A daughter is visiting her father and is helping in the kitchen. She asks: "Tell me dad, how are you managing with the new iPad we gave you for your birthday?" This clip is spoken in German but it's totally understandable in any language.

http://www.snotr.com/embed/8965


----------



## Dutch (Sep 15, 2014)

I guess that Papa is a bit technologically challanged. . . 

Had me laughing-a good thing for a Monday morning. Thanks for posting it jersey!


----------



## ak1 (Sep 15, 2014)

Too funny! Thanks for that.


----------



## cecil (Sep 16, 2014)

Looks like something I would do.


----------



## atomicsmoke (Sep 16, 2014)

LOL.

Wouldn't use my good knives while chopping on an iPad.

With all the nooks and crannies an iPad has I would definitely bleach it between uses. 

I wonder if I should oil it too?

Gotta get an iPad mini too for smaller jobs.


----------



## foamheart (Sep 16, 2014)

Thats great!


----------



## alfonzkeisha96 (Oct 20, 2014)

Is there used all German's spoken ?

So much Funny..


----------



## venture (Oct 20, 2014)

I think I have the clue?

Not even understanding the language.

That conversation would almost make me treat a knife like that?

Almost.....  Well almost.

I like the old fart.  He is more like me than I would like you to know?

Good luck and good smoking.


----------



## wade (Oct 21, 2014)

Fantastic clip - thanks for posting. After watching I clicked on one of the links at the bottom of the page and it showed a UDS group meeting from SMF where members were trying out a new method for burning that most stubborn paint off their barrels...

http://www.snotr.com/video/9163/Barrel_Explosions_Party


----------



## jerseyhunter (Oct 22, 2014)

Now that's nucking futs


----------



## inkjunkie (Jan 31, 2015)

Wade said:


> Fantastic clip - thanks for posting.

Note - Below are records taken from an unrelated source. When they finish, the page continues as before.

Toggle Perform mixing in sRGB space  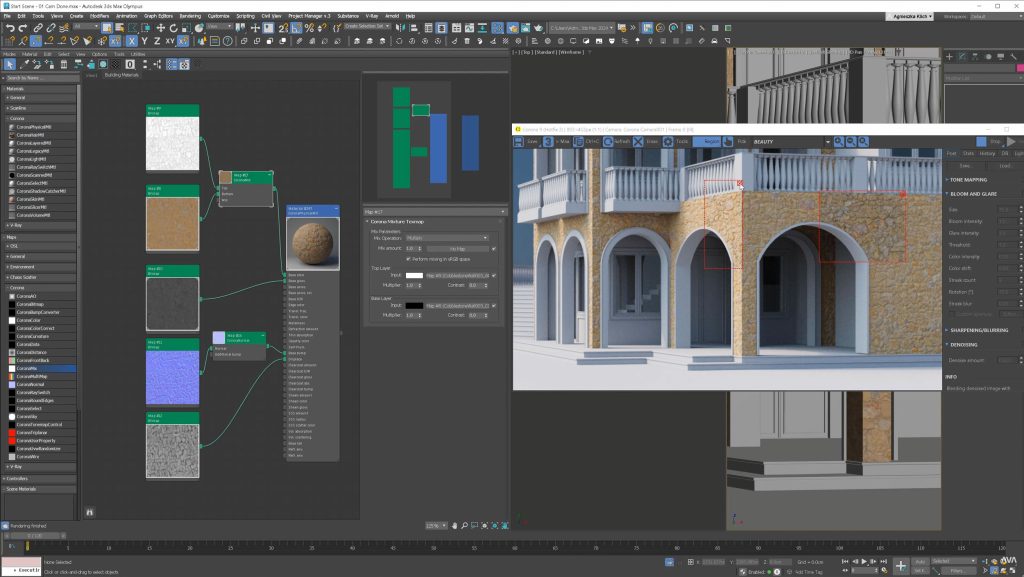[x=408, y=258]
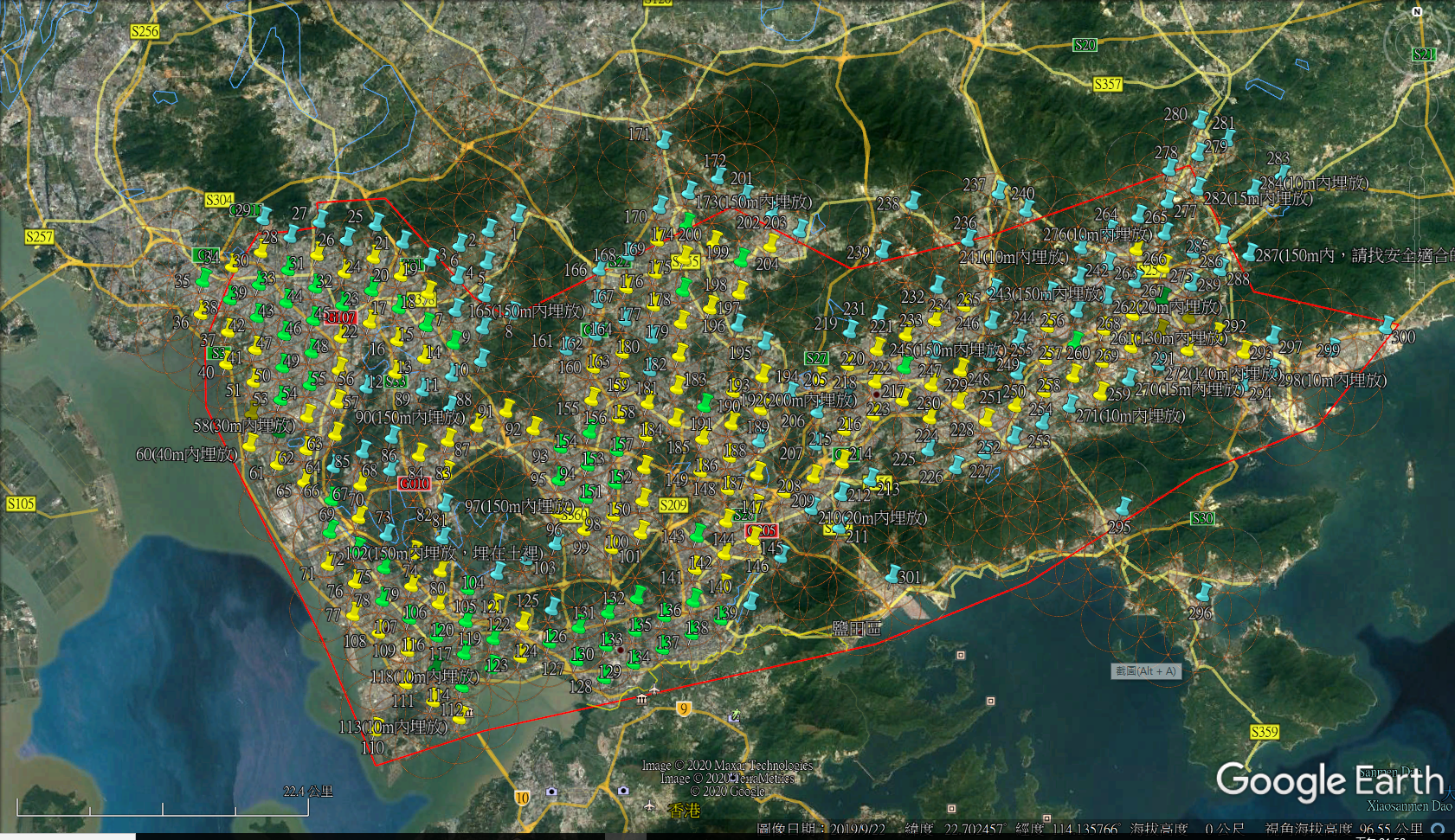Click the S256 road marker
The image size is (1455, 840).
[x=145, y=31]
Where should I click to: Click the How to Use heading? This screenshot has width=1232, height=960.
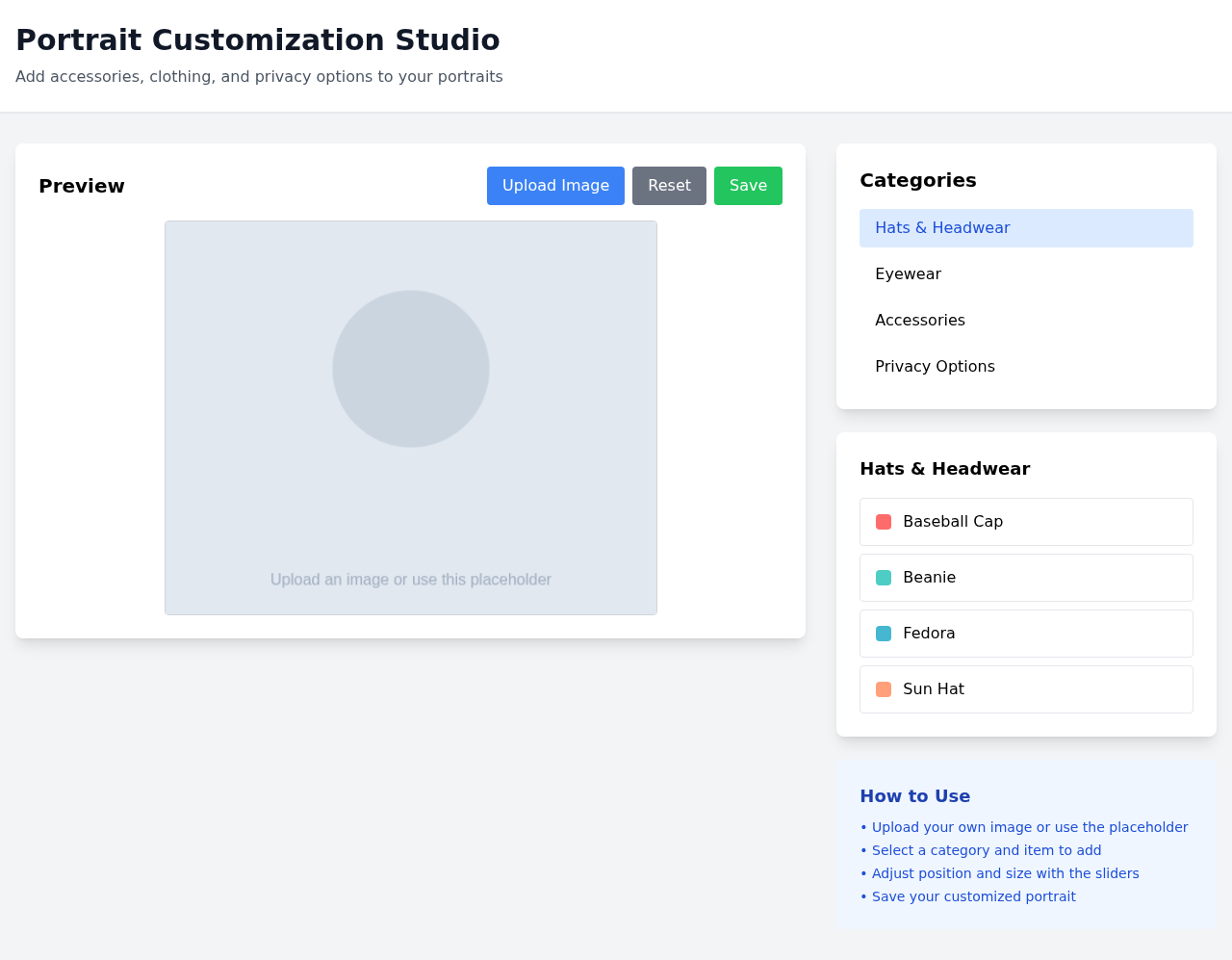[914, 795]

After watching I clicked on one of the links at the bottom of the page and it showed a UDS group meeting from SMF where members were trying out a new method for burning that most stubborn paint off their barrels...
> 
> http://www.snotr.com/video/9163/Barrel_Explosions_Party



and here I thought my neighbor launching an anvil was a bit strange...


----------



## WaterinHoleBrew (Jul 31, 2015)

Thanks for the laugh !   :biggrin:


----------